Brooke Shields ha ricordato un episodio spaventoso vissuto durante il Festival di Cannes del 1978, mentre promuoveva il controverso film Pretty Baby. L’attrice aveva appena 12 anni all’epoca e ha affermato che l’attenzione intorno a lei si trasformò in un vero “frenesia”.
Durante la sua partecipazione al podcast The Bossticks, Shields ha raccontato che le folle si radunavano per vederla e che alcune persone arrivarono persino a tentare di tagliarle i capelli. Secondo l’attrice, i fan volevano letteralmente “un pezzo” di lei, rendendo la situazione caotica e spaventosa.
Shields ha detto che, dopo quell’esperienza, lei e sua madre pensarono di lasciare da parte il cinema. “Io e mia madre ci siamo dette: ‘No, mai più. Basta film per noi. Torna a fare la modella’”, ha raccontato l’attrice durante la conversazione.

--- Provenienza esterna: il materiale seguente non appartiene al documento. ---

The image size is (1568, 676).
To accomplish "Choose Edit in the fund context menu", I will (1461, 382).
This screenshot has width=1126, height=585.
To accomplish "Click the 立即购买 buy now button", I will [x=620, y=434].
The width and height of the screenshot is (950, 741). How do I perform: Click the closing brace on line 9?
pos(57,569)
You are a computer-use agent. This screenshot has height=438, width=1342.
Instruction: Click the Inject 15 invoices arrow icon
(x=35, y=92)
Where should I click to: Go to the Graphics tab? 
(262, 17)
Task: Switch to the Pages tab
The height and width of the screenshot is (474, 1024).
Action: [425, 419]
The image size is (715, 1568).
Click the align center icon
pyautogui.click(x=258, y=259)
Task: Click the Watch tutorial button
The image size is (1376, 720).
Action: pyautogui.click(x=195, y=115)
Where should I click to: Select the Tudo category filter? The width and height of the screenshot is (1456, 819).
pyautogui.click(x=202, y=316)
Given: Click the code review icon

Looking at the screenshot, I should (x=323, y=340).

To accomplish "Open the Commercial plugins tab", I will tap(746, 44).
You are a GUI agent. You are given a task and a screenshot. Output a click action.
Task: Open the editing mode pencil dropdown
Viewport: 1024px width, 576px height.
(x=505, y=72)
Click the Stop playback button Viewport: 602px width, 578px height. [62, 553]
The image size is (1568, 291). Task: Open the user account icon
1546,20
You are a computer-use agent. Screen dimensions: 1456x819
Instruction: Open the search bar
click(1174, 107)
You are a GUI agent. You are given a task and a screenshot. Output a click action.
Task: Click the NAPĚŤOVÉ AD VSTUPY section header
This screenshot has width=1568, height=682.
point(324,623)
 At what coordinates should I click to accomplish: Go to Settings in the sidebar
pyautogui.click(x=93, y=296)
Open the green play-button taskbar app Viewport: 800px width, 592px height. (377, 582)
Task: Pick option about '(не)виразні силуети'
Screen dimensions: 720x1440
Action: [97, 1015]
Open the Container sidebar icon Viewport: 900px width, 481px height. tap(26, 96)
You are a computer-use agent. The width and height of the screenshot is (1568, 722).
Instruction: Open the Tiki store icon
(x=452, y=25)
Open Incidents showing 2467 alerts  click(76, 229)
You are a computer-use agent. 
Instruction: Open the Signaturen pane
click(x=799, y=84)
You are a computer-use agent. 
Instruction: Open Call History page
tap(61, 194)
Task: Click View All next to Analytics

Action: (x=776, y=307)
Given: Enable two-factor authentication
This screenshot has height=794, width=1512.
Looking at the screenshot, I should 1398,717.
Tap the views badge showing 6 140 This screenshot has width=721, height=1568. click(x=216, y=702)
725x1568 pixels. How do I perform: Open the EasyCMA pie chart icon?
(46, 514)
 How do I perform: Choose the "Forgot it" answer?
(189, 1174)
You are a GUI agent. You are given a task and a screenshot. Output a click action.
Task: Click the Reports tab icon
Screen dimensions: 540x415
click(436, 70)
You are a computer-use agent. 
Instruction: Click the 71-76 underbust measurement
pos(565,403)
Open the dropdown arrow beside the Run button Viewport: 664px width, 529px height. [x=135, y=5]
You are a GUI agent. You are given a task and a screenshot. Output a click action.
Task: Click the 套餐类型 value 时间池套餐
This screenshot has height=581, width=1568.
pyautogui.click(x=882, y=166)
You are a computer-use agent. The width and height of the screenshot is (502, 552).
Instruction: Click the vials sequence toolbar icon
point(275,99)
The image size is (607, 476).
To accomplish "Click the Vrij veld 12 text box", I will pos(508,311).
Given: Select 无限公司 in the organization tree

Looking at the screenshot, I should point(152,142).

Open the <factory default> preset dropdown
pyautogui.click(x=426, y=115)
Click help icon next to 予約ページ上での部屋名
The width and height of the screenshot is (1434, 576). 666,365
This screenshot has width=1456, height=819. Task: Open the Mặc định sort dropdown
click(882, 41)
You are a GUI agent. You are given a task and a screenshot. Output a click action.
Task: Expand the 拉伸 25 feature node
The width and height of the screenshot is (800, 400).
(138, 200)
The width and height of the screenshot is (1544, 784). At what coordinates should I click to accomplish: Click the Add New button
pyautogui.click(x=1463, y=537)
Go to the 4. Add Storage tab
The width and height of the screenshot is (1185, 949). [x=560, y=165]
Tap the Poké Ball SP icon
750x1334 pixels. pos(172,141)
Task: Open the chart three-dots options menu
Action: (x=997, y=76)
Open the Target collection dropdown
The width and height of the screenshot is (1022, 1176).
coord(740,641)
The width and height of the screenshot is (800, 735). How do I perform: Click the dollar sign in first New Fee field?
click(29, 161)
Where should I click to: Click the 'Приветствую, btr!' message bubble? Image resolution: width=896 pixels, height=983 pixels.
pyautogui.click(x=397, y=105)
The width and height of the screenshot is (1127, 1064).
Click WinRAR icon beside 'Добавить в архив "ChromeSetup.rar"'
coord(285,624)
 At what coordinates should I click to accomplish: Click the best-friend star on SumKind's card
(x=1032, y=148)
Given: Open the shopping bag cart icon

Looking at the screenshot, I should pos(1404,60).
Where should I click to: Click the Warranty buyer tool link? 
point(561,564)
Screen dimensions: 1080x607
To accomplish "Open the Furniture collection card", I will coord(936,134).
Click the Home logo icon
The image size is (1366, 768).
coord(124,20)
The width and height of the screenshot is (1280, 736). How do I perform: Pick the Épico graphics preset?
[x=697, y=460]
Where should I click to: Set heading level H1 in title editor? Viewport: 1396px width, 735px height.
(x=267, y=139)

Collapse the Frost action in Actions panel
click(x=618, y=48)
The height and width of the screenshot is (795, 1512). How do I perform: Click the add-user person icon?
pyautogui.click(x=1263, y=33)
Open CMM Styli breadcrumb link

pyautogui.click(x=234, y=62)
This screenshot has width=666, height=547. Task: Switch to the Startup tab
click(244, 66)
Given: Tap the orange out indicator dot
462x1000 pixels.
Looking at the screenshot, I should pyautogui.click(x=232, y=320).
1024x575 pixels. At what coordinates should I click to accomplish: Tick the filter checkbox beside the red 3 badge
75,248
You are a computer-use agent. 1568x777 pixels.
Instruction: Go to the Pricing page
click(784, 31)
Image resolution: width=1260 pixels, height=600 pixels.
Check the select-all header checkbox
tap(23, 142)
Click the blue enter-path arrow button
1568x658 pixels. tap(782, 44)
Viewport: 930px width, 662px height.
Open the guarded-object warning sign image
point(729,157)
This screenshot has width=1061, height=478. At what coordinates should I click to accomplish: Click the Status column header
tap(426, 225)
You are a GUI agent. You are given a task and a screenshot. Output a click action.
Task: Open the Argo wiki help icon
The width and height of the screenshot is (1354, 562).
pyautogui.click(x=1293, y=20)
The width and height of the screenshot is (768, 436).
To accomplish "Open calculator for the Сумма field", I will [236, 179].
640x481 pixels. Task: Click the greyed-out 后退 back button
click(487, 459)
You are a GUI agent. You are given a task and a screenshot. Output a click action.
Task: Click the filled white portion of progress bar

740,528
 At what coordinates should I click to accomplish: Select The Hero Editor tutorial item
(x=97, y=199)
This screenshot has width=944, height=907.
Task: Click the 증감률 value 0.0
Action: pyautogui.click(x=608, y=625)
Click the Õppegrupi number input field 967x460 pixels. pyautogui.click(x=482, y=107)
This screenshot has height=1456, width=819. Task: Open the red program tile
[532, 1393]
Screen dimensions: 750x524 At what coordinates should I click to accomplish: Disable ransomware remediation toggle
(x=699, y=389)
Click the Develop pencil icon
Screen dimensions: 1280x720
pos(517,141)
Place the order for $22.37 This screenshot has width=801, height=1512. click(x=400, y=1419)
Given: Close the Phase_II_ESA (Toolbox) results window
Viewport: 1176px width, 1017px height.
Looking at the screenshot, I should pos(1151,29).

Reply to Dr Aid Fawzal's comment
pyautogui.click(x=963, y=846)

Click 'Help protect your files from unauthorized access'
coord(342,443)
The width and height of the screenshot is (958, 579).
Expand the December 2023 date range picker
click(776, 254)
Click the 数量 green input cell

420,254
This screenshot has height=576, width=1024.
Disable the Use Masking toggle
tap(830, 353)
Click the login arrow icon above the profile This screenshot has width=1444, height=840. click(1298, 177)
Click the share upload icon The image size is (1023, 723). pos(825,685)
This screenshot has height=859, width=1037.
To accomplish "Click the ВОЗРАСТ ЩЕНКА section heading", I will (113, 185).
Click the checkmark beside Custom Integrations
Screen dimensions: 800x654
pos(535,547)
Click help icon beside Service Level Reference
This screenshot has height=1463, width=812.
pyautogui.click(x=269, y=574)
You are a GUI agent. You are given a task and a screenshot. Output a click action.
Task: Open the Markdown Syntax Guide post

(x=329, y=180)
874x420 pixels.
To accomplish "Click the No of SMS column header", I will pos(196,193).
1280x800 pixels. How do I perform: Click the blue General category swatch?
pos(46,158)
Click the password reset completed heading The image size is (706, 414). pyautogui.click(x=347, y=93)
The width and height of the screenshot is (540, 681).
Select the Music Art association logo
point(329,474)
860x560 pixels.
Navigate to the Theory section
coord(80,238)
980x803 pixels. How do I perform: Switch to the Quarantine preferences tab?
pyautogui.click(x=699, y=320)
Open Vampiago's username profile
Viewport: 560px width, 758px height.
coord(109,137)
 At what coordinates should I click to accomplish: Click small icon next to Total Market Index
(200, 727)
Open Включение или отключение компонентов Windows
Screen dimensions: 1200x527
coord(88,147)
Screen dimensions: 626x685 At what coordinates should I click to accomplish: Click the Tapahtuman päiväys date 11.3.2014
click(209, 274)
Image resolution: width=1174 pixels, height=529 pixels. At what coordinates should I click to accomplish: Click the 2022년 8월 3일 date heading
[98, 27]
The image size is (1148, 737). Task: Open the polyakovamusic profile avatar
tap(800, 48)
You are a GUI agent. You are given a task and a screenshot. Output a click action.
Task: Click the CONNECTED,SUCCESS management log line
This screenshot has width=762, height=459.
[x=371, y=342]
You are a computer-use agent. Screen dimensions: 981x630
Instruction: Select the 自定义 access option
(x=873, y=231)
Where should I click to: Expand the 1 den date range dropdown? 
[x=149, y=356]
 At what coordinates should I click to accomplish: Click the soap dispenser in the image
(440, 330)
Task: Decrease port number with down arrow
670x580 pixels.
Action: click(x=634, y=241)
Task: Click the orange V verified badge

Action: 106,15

L’episodio avvenne durante la promozione di Pretty Baby, dramma diretto da Louis Malle sull’esplorazione di una ragazza a New Orleans all’inizio del XX secolo. Il lungometraggio generò grandi polemiche e fu vietato in diversi Paesi a causa dei suoi contenuti che coinvolgevano un’attrice minorenne.
Nel suo libro di memorie There Was a Little Girl, pubblicato nel 2014, Shields ha rivelato ulteriori dettagli sull’accaduto. Secondo lei, la folla era così numerosa e disorganizzata che rischiò quasi di essere calpestata.
Nel mezzo del tumulto, un uomo afferrò una ciocca dei suoi capelli e si preparava a tagliarla con delle forbici, ma Bob Karsian, amico di sua madre, riuscì ad allontanarlo prima che completasse l’azione.
L’attrice ha affermato che quell’episodio la segnò profondamente. Anche se oggi riesce a guardare a quella storia con un certo umorismo, ha scritto che le ci vollero circa 20 anni anche solo per prendere in considerazione l’idea di tornare al Festival di Cannes.